Doctor of Philosophy

Abstract

This study examines two Canadian novels, Robertson Davies' Fifth Business and Margaret Atwood's Surfacing, in order to show how each deals with an important theme in Canadian literature. This theme is the clash between two world-views, which I am calling the scientific world-view and the transcendent world-view. The treatment of this theme has been undertaken by both writers in the form of displaced romance, a fictional genre employing conventions of character, plot and theme in a manner less impeded than realism by the demands of ordinary experience.;Chapters One and Two analyse romance and define the two world-views. With the help of three critics (Theodore Roszak, Dennis Lee and Northrop Frye), the assumptions underlying the two world-views upon which the novels are based are examined.

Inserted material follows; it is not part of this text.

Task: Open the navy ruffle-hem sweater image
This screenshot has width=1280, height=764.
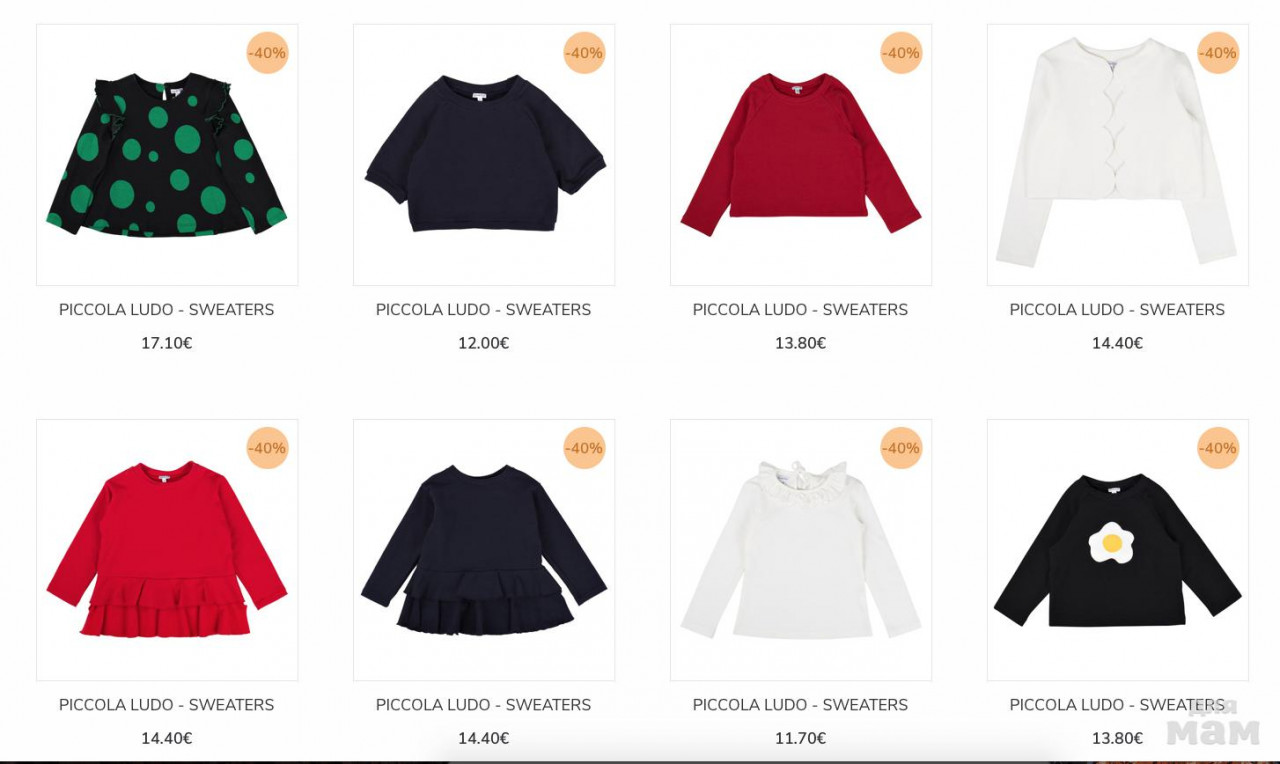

Each critic lays out the questions at issue in a different way, yet each agrees that one of the central social issues of the age is the clash between science and transcendence. Roszak and Lee offer a conflict model of the clash; Frye suggests a model which, though conflict-driven, is fundamentally based upon interpenetration rather than strife.;Chapters Three and Four analyse the two works themselves and demonstrate how each protagonist undertakes a journey of self-discovery charted by the conventions of romance. Ramsay and the narrator of Surfacing both discover that their quests move them towards a modus vivendi which accommodates the frames of reference of both world-views. Through the discovery of the archetypal patterns which resonate throughout their own experiences, they both discover that the "marvellous is indeed an aspect of the real."